* What to work on *
Line by line, transcribe the material shown below exactly.

* Material provided *

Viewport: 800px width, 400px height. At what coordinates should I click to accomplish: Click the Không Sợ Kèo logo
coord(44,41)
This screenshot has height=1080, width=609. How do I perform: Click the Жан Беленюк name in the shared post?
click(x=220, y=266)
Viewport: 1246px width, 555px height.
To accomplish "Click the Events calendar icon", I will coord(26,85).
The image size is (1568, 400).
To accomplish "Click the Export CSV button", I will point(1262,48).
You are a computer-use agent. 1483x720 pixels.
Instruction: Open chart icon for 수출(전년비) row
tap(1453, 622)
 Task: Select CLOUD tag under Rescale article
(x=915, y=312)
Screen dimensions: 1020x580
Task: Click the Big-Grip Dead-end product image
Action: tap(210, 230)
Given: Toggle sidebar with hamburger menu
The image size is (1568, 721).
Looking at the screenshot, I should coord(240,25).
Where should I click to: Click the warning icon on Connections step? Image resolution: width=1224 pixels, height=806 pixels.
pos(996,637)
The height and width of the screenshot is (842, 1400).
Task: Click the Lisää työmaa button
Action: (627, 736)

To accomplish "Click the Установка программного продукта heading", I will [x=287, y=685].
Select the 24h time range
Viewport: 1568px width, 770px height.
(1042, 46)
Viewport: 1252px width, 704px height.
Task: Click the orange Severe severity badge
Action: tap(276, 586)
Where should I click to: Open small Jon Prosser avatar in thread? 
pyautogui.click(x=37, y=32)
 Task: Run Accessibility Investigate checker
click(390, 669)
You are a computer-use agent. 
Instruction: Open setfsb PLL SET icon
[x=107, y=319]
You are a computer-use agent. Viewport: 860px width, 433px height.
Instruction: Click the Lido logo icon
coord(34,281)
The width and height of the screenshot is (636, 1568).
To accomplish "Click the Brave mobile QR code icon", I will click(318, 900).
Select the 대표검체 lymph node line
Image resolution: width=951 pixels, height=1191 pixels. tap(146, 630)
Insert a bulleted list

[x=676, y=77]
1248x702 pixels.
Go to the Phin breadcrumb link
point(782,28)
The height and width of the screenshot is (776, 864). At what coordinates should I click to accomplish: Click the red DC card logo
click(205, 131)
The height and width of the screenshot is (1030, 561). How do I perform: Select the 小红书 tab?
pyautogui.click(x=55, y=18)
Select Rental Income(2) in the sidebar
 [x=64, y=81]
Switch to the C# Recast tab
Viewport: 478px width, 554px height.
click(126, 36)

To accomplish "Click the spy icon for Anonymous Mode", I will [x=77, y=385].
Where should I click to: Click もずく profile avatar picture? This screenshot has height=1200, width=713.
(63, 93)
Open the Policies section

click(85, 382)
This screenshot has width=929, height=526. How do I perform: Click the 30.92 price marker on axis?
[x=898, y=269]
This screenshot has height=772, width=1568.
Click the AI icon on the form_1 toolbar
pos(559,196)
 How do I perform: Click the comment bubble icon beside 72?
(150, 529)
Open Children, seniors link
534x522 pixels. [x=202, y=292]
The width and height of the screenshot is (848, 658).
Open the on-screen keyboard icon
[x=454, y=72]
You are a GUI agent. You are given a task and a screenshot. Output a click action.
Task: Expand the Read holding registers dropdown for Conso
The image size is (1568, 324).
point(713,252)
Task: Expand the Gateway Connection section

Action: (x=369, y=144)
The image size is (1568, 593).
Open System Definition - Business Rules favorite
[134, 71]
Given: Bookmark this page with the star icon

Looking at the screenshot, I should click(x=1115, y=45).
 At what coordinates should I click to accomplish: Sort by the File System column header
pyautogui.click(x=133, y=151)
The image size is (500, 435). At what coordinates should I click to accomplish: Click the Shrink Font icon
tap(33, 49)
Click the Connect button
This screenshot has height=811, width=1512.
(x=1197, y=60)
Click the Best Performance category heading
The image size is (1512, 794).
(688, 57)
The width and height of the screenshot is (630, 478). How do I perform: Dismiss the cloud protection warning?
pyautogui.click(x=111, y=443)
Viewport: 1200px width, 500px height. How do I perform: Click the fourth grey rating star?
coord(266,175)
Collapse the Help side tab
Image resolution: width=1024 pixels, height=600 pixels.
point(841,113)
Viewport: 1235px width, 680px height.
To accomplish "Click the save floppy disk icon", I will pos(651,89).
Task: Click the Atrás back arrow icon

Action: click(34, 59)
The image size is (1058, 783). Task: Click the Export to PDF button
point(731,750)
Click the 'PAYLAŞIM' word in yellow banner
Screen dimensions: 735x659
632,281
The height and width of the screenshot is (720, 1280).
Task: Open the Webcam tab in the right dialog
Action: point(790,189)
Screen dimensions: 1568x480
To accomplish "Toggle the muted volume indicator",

* Task response *
Viewport: 800px width, 400px height. At what coordinates should I click to accomplish: Click the Không Sợ Kèo logo
coord(44,41)
This screenshot has height=1080, width=609. How do I perform: Click the Жан Беленюк name in the shared post?
click(x=220, y=266)
Viewport: 1246px width, 555px height.
To accomplish "Click the Events calendar icon", I will coord(26,85).
The image size is (1568, 400).
To accomplish "Click the Export CSV button", I will point(1262,48).
You are a computer-use agent. 1483x720 pixels.
Instruction: Open chart icon for 수출(전년비) row
tap(1453, 622)
 Task: Select CLOUD tag under Rescale article
(x=915, y=312)
Screen dimensions: 1020x580
Task: Click the Big-Grip Dead-end product image
Action: tap(210, 230)
Given: Toggle sidebar with hamburger menu
The image size is (1568, 721).
Looking at the screenshot, I should coord(240,25).
Where should I click to: Click the warning icon on Connections step? Image resolution: width=1224 pixels, height=806 pixels.
pos(996,637)
The height and width of the screenshot is (842, 1400).
Task: Click the Lisää työmaa button
Action: (627, 736)

To accomplish "Click the Установка программного продукта heading", I will [x=287, y=685].
Select the 24h time range
Viewport: 1568px width, 770px height.
(1042, 46)
Viewport: 1252px width, 704px height.
Task: Click the orange Severe severity badge
Action: tap(276, 586)
Where should I click to: Open small Jon Prosser avatar in thread? 
pyautogui.click(x=37, y=32)
 Task: Run Accessibility Investigate checker
click(390, 669)
You are a computer-use agent. 
Instruction: Open setfsb PLL SET icon
[x=107, y=319]
You are a computer-use agent. Viewport: 860px width, 433px height.
Instruction: Click the Lido logo icon
coord(34,281)
The width and height of the screenshot is (636, 1568).
To accomplish "Click the Brave mobile QR code icon", I will click(318, 900).
Select the 대표검체 lymph node line
Image resolution: width=951 pixels, height=1191 pixels. tap(146, 630)
Insert a bulleted list

[x=676, y=77]
1248x702 pixels.
Go to the Phin breadcrumb link
point(782,28)
The height and width of the screenshot is (776, 864). At what coordinates should I click to accomplish: Click the red DC card logo
click(205, 131)
The height and width of the screenshot is (1030, 561). How do I perform: Select the 小红书 tab?
pyautogui.click(x=55, y=18)
Select Rental Income(2) in the sidebar
 [x=64, y=81]
Switch to the C# Recast tab
Viewport: 478px width, 554px height.
click(126, 36)

To accomplish "Click the spy icon for Anonymous Mode", I will [x=77, y=385].
Where should I click to: Click もずく profile avatar picture? This screenshot has height=1200, width=713.
(63, 93)
Open the Policies section

click(85, 382)
This screenshot has width=929, height=526. How do I perform: Click the 30.92 price marker on axis?
[x=898, y=269]
This screenshot has height=772, width=1568.
Click the AI icon on the form_1 toolbar
pos(559,196)
 How do I perform: Click the comment bubble icon beside 72?
(150, 529)
Open Children, seniors link
534x522 pixels. [x=202, y=292]
The width and height of the screenshot is (848, 658).
Open the on-screen keyboard icon
[x=454, y=72]
You are a GUI agent. You are given a task and a screenshot. Output a click action.
Task: Expand the Read holding registers dropdown for Conso
The image size is (1568, 324).
point(713,252)
Task: Expand the Gateway Connection section

Action: (x=369, y=144)
The image size is (1568, 593).
Open System Definition - Business Rules favorite
[134, 71]
Given: Bookmark this page with the star icon

Looking at the screenshot, I should click(x=1115, y=45).
 At what coordinates should I click to accomplish: Sort by the File System column header
pyautogui.click(x=133, y=151)
The image size is (500, 435). At what coordinates should I click to accomplish: Click the Shrink Font icon
tap(33, 49)
Click the Connect button
This screenshot has height=811, width=1512.
(x=1197, y=60)
Click the Best Performance category heading
The image size is (1512, 794).
(688, 57)
The width and height of the screenshot is (630, 478). How do I perform: Dismiss the cloud protection warning?
pyautogui.click(x=111, y=443)
Viewport: 1200px width, 500px height. How do I perform: Click the fourth grey rating star?
coord(266,175)
Collapse the Help side tab
Image resolution: width=1024 pixels, height=600 pixels.
point(841,113)
Viewport: 1235px width, 680px height.
To accomplish "Click the save floppy disk icon", I will pos(651,89).
Task: Click the Atrás back arrow icon

Action: click(34, 59)
The image size is (1058, 783). Task: Click the Export to PDF button
point(731,750)
Click the 'PAYLAŞIM' word in yellow banner
Screen dimensions: 735x659
632,281
The height and width of the screenshot is (720, 1280).
Task: Open the Webcam tab in the right dialog
Action: point(790,189)
Screen dimensions: 1568x480
To accomplish "Toggle the muted volume indicator",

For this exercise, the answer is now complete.